PROVIDED MATERIAL
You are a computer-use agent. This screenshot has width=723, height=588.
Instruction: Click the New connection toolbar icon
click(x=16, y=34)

...

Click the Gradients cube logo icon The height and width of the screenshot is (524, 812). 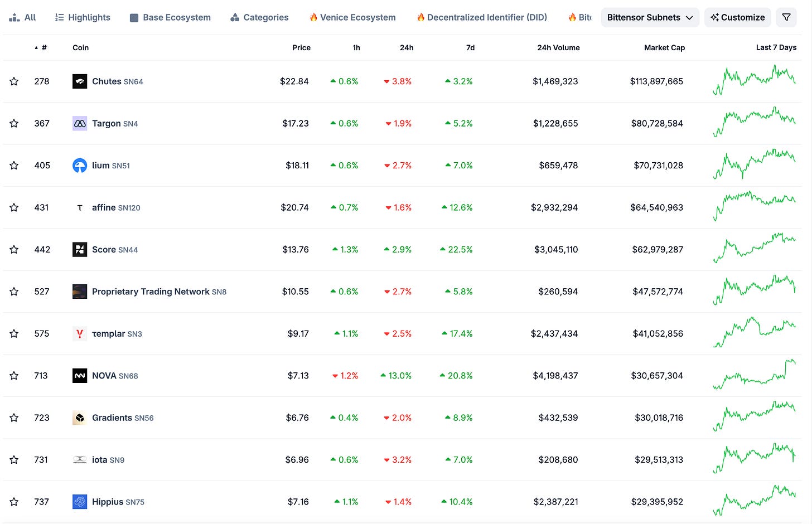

==

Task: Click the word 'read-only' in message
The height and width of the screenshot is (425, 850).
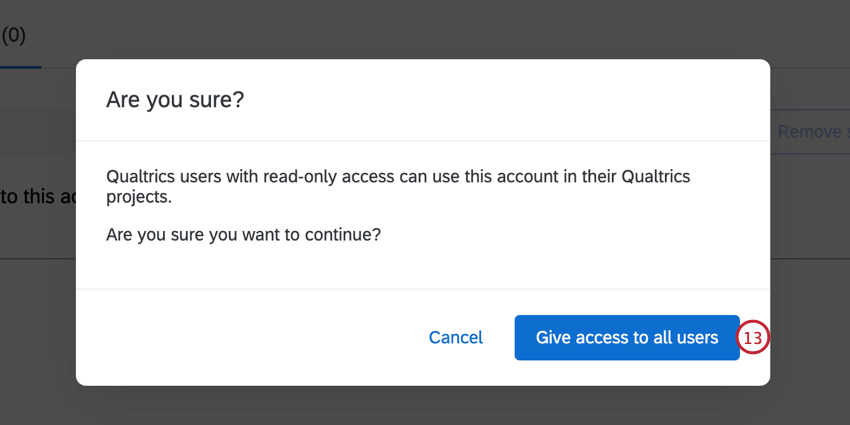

WORK INSTRUCTIONS
Nothing but the lines above from the one containing "Task: Click the word 'read-only' in message" through the one containing "The height and width of the screenshot is (425, 850)." should appear in the answer, each repeated exactly.

OUTPUT BELOW
Task: Click the word 'read-only' in message
The height and width of the screenshot is (425, 850).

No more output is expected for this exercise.